WW1 hit people everywhere like a bolt out of the blue. They expected continuous economic progress, not war. Many said "Until that war I understood the world. Since that war I don't understand the world and cannot resurrect my understanding".
When WW1 broke out in August 1914 all expected it to end by Christmas 1914.

It lasted till November 1918. Even today many do not understand its causes.


As for the general strike in France in May 1968. On May 1st 1968 no one imagined that in two weeks France will be paralyzed by a General Strike of 10 million workers striking for 20 days. This was not a failure to predict a date but a failure to understand a social process. France was in a period of economic expansion after President De-Gaull extricated it from its last colonial war in Algeria (1954-1962). No Strike was expected during an economic boom. However, after WW2 political frustrations of people in industrial societies differed from what they were before WW2. Before WW2 peoples' politics were motivated by material misery. After WW2 political frustration began to rival economic frustration. People no longer accepted “Historical circumstances” as something they could not change. The spectacular explosions of Atom bombs over Hiroshima and Nagasaki, convinced many that what was accepted in the past as constraints imposed by nature - or by history - can be changed. Frustration caused by policies people oppose but lack means to change became a powerful political motivation. The fall of the Iranian monarchy in 1979 demonstrated this. Frustration in Iran was mainly cultural. It was caused by the forcible repression of traditional Islamic culture by the Iranian Shah, and by flooding Iran with modern Western culture. Many Iranians felt their cultural identity eroding. Many turned to religion to defend their traditional values. Political experts and analysts ignored cultural frustration. No expert on Iran imagined that an 80-year old obscure religious leader will overthrow the Shah's regime and create a religious State in Iran in 1979.
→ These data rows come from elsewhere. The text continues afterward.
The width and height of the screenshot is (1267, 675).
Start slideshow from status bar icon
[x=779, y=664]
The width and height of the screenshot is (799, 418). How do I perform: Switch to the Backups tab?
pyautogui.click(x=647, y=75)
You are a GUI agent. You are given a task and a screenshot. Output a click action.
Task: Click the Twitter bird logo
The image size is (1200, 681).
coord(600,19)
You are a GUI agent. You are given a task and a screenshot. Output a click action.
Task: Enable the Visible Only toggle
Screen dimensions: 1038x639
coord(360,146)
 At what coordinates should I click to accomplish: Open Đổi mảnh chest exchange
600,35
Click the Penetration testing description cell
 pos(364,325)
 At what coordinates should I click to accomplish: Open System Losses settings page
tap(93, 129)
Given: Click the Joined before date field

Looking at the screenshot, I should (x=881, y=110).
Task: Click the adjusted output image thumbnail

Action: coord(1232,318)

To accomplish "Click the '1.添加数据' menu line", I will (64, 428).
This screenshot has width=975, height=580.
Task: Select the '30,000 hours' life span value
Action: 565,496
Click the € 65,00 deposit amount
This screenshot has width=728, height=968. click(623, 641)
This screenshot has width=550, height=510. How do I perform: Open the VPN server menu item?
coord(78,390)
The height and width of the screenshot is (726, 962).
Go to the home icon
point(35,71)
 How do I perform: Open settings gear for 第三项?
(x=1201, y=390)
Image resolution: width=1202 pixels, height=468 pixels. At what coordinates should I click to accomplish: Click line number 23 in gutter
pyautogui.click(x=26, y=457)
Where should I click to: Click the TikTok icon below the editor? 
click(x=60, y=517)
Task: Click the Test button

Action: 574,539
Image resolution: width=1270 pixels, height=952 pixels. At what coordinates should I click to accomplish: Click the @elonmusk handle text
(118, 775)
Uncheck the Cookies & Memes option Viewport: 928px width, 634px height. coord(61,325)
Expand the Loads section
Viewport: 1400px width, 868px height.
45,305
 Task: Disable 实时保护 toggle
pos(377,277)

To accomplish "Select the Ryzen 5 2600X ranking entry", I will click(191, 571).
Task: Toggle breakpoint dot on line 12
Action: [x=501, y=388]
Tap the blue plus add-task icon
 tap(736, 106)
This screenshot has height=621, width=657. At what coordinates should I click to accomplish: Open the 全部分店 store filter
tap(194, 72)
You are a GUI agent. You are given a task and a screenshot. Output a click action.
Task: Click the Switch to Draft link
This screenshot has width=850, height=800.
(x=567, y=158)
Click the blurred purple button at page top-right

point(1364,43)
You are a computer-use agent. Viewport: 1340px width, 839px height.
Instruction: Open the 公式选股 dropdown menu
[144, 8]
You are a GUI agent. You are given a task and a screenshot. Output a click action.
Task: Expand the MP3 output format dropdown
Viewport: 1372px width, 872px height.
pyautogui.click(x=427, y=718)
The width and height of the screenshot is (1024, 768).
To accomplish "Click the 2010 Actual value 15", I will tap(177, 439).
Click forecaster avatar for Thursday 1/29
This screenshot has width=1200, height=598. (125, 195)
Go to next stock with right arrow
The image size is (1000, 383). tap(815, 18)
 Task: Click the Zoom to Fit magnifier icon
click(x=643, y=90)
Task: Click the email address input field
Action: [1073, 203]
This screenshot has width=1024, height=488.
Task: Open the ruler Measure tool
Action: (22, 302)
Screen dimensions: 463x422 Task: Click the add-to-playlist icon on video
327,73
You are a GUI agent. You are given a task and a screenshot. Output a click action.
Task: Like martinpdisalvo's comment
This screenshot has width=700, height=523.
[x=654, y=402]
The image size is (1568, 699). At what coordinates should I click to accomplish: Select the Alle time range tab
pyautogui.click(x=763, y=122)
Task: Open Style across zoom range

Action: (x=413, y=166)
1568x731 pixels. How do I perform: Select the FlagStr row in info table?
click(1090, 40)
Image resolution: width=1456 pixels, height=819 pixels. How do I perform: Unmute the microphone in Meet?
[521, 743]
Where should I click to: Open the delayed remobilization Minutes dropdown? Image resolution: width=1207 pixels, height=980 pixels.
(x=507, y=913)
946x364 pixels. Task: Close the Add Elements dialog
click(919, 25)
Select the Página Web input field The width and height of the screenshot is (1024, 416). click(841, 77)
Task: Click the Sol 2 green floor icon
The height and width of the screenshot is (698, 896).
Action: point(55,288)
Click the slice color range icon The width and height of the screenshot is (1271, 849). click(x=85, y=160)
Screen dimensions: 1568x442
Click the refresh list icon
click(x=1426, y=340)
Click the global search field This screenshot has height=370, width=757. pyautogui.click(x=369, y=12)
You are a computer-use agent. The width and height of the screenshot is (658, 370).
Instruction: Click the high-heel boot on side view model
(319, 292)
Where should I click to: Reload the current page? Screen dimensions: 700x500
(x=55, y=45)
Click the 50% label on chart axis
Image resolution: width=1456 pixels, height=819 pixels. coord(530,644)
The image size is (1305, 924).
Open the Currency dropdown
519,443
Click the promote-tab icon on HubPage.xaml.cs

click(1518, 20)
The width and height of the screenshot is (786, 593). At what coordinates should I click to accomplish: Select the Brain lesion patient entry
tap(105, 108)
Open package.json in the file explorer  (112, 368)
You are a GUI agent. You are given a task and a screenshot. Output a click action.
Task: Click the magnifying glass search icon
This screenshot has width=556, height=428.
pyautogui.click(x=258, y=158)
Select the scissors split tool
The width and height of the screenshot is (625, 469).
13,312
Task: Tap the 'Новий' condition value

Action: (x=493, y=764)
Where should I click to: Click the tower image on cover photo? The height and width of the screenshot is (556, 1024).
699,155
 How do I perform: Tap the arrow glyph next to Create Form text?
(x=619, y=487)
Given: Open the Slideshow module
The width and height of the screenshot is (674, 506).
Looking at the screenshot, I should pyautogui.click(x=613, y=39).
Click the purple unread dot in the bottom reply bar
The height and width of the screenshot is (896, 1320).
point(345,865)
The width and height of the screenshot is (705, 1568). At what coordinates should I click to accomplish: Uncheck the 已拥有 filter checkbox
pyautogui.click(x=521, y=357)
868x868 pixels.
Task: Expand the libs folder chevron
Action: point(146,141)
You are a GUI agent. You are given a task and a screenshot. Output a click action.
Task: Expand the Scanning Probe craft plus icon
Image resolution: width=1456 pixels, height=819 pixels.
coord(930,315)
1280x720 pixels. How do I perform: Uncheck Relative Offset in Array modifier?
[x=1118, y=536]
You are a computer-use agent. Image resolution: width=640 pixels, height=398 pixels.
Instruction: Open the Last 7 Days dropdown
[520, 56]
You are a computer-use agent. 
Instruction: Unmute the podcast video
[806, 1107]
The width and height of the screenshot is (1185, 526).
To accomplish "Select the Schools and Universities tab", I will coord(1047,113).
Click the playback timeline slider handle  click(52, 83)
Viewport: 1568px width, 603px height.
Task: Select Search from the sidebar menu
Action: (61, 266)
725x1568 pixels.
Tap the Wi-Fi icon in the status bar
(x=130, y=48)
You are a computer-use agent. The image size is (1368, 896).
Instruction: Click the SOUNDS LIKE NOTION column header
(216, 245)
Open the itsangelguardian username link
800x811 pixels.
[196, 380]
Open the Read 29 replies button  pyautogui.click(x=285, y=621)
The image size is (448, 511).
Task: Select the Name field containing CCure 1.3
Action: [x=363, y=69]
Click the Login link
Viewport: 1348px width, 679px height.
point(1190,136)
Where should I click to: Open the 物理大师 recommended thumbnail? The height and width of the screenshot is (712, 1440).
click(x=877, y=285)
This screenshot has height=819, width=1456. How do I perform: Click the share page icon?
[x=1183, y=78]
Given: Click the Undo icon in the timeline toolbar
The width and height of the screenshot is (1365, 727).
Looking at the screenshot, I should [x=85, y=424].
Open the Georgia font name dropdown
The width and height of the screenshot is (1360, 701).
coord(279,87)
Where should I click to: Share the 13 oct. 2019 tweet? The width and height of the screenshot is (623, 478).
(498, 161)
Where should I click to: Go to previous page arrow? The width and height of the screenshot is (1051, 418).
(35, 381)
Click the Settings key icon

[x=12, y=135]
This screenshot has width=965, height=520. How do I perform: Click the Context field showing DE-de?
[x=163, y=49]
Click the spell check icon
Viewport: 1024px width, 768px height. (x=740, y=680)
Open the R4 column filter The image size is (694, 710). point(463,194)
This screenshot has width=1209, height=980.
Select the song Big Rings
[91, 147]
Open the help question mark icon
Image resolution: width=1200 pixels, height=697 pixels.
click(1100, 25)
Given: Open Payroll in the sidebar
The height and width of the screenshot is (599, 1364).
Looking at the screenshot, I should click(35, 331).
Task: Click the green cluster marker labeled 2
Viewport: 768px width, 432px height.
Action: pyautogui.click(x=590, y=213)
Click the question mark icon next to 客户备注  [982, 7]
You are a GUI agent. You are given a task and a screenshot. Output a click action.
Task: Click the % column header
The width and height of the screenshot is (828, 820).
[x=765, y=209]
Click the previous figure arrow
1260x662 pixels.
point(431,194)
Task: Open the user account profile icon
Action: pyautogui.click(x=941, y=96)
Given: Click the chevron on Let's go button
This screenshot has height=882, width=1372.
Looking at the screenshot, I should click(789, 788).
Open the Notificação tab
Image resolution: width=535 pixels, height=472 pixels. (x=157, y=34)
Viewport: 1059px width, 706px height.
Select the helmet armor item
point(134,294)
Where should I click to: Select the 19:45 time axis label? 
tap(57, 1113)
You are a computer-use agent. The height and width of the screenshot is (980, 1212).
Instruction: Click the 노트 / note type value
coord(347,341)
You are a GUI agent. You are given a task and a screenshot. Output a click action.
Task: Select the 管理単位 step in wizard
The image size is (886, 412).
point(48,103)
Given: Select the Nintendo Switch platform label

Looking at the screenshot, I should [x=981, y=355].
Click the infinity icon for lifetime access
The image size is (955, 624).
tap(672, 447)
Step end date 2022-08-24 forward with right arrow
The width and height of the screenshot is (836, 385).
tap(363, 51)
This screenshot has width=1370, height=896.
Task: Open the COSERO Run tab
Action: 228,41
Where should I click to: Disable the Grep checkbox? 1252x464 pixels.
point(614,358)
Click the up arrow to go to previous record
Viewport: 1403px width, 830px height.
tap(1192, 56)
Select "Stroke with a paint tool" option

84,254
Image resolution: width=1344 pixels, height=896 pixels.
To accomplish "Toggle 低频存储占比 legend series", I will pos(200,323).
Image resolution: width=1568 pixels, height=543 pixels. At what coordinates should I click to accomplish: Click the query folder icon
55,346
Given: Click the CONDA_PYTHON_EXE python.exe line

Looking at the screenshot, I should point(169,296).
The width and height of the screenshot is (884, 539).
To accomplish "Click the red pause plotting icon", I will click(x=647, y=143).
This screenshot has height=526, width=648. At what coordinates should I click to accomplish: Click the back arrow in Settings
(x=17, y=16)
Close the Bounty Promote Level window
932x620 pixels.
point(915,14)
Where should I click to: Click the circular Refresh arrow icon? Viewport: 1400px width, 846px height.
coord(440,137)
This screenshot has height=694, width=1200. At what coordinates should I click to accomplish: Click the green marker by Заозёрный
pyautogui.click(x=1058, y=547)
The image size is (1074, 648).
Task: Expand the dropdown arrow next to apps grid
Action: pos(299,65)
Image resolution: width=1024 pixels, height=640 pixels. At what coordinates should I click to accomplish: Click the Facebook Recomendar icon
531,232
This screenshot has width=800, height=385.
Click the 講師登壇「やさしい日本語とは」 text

As in France, so in Iran, the slow process of accumulation of frustration in people was not driven by material misery. It was a process driven by political and cultural misery.


A process is a sequence of tiny - linked - changes. Often the changes are so small that most people fail to notice them. In France and in Iran the process of accumulating frustration went on for a long time but all political experts ignored it.


This repeated itself in the 1991 collapse of BG in the USSR (see p.69). The USSR was a superpower. Its military might was second only to the USA. It had the world's largest land army. In 1957 it sent the first space satellite - "Sputnik" - into orbit around earth, years before the USA could do so. In 1961 it sent the first astronaut -Yuri Gagarin - into space long before the USA. Yet to everybody's surprise this Superpower collapsed like a pack of cards - without civil war - in December 1991, giving rise to a new State that replaced its 74 year old state-owned, planned, economy by a Big Business economy. Citizens of Leningrad, the second largest city in the USSR, voted to restore their city's pre-revolutionary, name: Saint-Petersburg. This expressed their rejection of Lenin and his BG regime - in which they were born and educated for 74 years. US experts and Intelligence officers studied every detail of the USSR for years but not one of them predicted its collapse. All experts, journalists, Marxists, and Communists everywhere were utterly surprised by it. Only one Russian dissident - Andrei Amalrik - predicted it, (in his booklet: "Will the Soviet Union survive till 1984?" published in 1969) but no one paid him any attention.
The fact that four major political events surprised all (including all experts) reveals a basic flaw in people's understanding of politics. As this flaw blinded all experts everywhere it cannot be attributed to personal - or local - causes, to individual psychology, or to lack of knowledge. Such factors cannot affect all experts everywhere. Such misunderstanding is caused not by lack of information but by faulty evaluation of information. The facts were known but their interpretation was wrong. Only material misery was seen as the main motivation in politics. Cultural and political miseries were marginalized. According to traditional thinking if the economy prospers no upheavals are expected. Most people ignored the process of accumulation of frustration. They still do. They notice events but not the processes causing them. Current education - at all levels - focuses on events not on processes.
Political misery - produced by policies people oppose while lacking means to change them - breeds political frustration in many individuals. In all societies today accumulation of political frustration is widespread. It is driven by disgust inspired by all politicians and all political parties. Occasionally it erupts in spectacular events unexpected by those who ignore the accumulation of political frustration. People see events but not the processes that build them up. No wonder they are surprised when the accumulated frustration suddenly erupts in an upheaval they failed to foresee.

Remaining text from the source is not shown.